Biometrics
Lockstep has long advocated a more critical appraisal of biometric security systems.
Here is a selection of our analyses and commentaries on biometrics.
Blog entries
Quote: "[It is] very optimistic to imply ... that biometric ATMs will have false positives of 'one in a million' and false negatives of 'one in ten thousand'. These error rates are not achievable simultaneously, even in the lab. And the FBI tells us these results do not apply outside the lab, where real ATMs operate."
Quote: "Published error rates for biometrics are chronically optimistic. Biometric performance measurement almost always uses the 'zero effort imposter' assumption, which causes systemic over-estimation of their strength. False Match Rates are worked out by counting accidental matches, and do not look at scenarios where someone is trying to get matched falsely ...

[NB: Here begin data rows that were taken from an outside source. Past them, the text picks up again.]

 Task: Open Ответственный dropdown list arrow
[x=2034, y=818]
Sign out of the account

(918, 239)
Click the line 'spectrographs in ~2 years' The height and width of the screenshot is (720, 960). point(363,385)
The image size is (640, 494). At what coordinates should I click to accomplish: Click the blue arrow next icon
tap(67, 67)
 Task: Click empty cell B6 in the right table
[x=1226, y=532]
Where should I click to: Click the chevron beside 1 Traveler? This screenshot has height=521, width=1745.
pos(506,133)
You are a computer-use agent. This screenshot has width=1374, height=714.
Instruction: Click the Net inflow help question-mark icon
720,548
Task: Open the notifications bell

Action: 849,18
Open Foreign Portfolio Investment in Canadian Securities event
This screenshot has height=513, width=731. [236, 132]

"In other words, the stated performance specifications of biometric solutions don’t tell us much about how well they stand up to criminal attack. This failing is nothing short of remarkable. Shouldn’t resistance to would-be robbers be top of mind when commissioning banking system security?"
Quote: "The term 'unique' in the context of biometrics is utter hyperbole. Even if it were true that voice patterns are 'unique', the critical question is whether a biometric mechanism is capable of telling all voices apart. And the truth is that no biometric apparatus is perfect. In fact, most biometrics fall so far short of perfection that I believe use of the word 'unique' constitutes false advertising."
- "Plurality of Identities, and trouble ahead with biometrics" Open Forum blog, Nov 2007.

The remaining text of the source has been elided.